In the data below, how many lines contain the string "yellow"? Give only the number.

[Dataset items]
*-*-*
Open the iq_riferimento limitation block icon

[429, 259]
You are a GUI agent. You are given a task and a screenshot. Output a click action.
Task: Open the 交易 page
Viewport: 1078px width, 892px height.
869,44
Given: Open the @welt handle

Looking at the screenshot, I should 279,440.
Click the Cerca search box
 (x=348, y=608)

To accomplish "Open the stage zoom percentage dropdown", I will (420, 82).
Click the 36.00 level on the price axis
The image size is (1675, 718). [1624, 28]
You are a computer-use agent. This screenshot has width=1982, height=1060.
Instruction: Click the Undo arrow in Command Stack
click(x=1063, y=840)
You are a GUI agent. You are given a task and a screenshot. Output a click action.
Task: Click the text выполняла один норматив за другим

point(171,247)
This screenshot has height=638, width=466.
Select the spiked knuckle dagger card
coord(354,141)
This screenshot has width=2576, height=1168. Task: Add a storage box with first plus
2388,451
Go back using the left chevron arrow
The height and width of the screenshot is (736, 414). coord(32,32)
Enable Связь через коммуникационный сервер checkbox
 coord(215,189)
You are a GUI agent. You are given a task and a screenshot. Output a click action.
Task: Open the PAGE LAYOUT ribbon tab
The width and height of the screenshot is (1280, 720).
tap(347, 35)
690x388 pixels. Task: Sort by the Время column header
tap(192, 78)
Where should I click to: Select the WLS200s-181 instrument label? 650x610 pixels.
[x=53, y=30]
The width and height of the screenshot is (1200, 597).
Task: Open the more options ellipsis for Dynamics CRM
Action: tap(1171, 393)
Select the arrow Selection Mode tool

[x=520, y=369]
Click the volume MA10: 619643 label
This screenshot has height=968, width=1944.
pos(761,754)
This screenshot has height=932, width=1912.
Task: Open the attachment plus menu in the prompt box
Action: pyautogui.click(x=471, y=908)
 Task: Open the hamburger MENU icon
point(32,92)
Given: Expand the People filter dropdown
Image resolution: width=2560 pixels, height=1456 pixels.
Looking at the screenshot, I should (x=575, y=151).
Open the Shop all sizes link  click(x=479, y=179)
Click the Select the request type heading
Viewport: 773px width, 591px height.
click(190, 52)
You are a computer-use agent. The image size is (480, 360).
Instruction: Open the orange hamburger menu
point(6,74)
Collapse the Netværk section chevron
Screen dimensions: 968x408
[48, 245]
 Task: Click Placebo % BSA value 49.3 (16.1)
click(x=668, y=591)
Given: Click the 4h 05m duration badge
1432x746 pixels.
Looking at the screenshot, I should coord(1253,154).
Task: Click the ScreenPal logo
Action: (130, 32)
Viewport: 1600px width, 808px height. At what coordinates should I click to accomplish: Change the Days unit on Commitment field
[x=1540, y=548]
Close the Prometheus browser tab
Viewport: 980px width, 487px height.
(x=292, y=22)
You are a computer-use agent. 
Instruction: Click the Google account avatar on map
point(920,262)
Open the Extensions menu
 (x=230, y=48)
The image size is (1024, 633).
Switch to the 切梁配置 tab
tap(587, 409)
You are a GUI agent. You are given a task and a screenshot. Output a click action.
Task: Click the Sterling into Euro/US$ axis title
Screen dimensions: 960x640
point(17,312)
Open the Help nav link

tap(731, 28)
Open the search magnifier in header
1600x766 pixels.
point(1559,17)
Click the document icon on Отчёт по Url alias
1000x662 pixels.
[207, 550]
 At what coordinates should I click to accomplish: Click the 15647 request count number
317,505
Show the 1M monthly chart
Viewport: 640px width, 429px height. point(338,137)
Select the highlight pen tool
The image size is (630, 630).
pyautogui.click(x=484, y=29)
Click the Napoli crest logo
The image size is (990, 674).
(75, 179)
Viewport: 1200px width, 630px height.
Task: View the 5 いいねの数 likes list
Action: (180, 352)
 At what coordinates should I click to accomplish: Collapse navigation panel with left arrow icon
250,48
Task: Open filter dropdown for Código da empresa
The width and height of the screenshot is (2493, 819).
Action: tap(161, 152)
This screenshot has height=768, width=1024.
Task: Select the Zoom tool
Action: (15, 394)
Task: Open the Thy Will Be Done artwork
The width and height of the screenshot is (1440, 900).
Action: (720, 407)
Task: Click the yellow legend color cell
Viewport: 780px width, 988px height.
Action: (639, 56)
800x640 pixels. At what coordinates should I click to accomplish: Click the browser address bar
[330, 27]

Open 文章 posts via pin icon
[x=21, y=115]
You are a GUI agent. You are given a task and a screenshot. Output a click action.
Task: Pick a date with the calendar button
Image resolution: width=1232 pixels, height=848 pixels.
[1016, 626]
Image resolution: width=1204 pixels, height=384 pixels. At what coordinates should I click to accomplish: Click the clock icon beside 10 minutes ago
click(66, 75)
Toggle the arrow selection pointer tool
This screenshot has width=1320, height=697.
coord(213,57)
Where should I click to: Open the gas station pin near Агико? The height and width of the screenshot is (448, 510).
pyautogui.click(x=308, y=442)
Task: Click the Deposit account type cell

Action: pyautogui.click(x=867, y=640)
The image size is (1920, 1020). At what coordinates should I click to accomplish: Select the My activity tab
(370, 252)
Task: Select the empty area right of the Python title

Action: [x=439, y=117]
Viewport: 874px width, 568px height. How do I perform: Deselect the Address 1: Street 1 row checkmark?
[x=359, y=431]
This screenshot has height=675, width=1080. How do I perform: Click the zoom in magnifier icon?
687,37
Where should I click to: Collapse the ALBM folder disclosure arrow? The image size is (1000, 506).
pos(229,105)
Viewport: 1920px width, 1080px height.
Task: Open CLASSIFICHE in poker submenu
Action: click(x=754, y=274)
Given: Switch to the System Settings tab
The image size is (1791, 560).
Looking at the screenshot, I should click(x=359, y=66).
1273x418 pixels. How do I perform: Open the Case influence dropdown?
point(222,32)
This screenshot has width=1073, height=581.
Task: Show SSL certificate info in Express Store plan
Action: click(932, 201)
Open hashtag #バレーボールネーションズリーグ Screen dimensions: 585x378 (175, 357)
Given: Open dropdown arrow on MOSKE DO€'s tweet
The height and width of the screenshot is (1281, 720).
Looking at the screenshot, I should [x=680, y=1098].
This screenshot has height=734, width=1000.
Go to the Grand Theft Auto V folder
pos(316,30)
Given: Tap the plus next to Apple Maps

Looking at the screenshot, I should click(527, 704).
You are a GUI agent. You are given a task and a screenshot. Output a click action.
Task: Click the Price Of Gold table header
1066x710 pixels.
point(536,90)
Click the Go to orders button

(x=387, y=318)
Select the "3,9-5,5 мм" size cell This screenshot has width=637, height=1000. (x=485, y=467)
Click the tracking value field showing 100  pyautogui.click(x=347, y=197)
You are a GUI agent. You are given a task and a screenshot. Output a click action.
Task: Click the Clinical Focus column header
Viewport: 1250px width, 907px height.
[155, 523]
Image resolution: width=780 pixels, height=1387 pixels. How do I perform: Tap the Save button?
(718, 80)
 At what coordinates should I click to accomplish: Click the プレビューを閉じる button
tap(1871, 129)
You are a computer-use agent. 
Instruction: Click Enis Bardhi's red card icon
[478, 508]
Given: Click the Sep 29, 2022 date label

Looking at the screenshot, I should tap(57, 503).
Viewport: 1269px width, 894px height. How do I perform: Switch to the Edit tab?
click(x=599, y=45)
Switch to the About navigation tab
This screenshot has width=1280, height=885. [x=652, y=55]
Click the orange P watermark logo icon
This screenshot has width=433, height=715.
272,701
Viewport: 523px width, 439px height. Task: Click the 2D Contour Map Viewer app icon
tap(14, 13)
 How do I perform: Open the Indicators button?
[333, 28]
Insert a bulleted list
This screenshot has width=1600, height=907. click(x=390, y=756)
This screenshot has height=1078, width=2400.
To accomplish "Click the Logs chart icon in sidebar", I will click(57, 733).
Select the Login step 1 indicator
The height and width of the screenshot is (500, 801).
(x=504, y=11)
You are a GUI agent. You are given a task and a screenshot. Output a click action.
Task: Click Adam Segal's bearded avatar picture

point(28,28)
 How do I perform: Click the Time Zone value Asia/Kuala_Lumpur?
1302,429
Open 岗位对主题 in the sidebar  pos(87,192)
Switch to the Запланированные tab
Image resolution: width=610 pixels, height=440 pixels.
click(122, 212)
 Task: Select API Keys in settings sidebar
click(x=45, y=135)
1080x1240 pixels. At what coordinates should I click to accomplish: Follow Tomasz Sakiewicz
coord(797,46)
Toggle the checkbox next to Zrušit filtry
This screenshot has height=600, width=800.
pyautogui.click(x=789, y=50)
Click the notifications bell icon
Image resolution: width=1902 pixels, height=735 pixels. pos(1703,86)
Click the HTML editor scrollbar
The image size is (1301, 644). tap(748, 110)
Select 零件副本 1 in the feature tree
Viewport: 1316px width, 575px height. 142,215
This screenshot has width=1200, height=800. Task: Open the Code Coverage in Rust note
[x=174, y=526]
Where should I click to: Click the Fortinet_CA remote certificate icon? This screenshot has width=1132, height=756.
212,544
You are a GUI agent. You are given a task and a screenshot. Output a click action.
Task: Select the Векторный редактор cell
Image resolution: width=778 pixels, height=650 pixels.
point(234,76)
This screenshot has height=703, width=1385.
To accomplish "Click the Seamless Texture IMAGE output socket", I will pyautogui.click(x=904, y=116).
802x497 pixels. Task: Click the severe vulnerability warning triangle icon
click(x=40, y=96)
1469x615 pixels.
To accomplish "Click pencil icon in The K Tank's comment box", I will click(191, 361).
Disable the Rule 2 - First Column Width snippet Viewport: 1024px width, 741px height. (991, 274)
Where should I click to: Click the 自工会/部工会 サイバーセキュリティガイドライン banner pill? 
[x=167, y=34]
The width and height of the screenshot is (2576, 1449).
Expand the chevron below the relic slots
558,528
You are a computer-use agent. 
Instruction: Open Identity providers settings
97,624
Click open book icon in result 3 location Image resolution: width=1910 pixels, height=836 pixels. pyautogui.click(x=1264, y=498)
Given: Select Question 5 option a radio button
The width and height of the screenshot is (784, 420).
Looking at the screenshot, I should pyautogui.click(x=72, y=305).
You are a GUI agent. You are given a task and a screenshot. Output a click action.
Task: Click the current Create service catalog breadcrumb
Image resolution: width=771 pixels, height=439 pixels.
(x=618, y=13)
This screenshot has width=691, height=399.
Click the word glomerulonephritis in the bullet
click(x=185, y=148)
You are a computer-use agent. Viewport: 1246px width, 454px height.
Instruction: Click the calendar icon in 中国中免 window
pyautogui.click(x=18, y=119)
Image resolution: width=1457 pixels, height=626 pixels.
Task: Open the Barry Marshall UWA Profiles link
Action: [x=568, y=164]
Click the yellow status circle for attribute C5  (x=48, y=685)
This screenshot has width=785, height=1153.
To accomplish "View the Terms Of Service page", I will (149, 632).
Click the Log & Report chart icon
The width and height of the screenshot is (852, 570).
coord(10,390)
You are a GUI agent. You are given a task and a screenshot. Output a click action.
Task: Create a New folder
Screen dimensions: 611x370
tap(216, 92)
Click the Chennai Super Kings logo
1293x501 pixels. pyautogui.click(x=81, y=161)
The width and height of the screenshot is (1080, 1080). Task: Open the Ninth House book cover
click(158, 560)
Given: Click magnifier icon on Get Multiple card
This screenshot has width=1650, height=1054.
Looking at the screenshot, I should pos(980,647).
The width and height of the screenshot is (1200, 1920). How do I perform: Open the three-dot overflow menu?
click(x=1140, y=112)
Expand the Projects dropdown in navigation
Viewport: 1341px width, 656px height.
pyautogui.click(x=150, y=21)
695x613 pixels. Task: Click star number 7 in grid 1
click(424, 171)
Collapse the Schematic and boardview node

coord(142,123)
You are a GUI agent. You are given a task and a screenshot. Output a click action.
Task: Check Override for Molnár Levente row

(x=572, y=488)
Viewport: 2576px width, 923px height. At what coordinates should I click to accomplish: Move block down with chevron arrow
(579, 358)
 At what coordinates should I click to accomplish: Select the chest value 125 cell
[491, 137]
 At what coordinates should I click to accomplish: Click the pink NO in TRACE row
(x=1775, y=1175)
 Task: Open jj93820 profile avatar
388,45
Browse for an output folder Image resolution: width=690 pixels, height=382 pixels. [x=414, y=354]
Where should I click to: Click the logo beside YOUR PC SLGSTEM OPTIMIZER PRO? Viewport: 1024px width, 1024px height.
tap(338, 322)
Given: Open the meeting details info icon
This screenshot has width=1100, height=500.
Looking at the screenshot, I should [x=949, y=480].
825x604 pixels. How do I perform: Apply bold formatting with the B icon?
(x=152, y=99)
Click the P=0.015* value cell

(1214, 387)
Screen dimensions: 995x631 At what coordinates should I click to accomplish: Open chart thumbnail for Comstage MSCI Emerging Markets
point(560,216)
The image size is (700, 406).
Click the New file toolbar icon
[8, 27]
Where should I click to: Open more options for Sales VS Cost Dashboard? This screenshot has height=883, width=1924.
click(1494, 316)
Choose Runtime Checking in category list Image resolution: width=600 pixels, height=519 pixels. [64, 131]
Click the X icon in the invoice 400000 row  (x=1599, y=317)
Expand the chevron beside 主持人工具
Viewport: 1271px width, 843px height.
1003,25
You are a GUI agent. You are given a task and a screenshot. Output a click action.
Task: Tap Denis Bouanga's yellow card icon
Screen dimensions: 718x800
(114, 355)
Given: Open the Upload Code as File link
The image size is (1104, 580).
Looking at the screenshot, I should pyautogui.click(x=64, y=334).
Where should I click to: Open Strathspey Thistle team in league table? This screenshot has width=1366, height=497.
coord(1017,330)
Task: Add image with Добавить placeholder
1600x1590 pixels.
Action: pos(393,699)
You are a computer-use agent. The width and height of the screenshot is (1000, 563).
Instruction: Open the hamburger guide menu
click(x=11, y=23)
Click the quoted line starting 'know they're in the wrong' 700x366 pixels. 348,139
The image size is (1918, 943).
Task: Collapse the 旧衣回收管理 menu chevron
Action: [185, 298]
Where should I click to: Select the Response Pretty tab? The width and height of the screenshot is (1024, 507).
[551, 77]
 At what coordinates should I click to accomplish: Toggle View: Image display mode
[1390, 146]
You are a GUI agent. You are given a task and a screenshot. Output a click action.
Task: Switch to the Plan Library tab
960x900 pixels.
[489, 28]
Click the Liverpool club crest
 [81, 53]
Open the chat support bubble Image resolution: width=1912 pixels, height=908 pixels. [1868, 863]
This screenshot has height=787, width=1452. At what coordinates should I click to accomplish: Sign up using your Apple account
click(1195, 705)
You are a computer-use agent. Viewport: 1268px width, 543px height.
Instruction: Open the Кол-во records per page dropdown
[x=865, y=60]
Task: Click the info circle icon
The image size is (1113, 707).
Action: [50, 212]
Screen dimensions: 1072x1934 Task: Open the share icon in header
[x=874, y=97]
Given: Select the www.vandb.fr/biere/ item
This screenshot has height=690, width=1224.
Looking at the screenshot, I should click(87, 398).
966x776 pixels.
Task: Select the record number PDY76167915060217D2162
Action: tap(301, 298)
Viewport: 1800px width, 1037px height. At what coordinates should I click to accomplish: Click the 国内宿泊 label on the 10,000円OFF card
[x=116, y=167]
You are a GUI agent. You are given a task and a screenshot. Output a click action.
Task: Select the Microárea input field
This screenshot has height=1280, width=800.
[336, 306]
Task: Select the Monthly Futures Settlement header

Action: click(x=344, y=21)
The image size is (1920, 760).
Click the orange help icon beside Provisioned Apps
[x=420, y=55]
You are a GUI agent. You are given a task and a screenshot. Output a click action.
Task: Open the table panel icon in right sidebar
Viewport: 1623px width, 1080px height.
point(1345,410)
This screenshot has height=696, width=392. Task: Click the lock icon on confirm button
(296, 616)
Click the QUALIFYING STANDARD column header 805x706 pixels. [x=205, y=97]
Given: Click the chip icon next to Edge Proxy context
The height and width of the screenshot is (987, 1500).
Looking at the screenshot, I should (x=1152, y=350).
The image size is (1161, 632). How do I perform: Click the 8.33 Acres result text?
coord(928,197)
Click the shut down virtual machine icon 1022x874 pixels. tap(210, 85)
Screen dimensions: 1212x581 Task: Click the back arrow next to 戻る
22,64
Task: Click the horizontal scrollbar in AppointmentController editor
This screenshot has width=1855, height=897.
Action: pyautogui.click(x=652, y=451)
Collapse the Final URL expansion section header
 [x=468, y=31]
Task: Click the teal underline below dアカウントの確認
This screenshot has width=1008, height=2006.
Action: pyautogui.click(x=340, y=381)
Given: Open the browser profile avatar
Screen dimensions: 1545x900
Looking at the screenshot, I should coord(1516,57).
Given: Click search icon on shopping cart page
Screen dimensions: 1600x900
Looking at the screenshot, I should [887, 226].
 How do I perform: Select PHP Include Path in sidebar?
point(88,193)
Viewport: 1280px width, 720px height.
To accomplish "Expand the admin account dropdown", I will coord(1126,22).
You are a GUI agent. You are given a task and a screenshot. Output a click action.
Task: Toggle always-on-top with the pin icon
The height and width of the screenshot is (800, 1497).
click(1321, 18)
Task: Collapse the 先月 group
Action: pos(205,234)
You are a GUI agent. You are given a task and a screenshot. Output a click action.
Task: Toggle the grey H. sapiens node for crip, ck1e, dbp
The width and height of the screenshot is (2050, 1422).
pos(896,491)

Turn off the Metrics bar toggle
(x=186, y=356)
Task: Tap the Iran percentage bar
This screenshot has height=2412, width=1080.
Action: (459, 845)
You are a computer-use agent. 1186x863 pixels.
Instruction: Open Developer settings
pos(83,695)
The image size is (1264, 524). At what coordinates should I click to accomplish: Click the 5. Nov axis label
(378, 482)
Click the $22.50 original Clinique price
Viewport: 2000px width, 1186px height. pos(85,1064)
*-*-*
-- Expected output --
3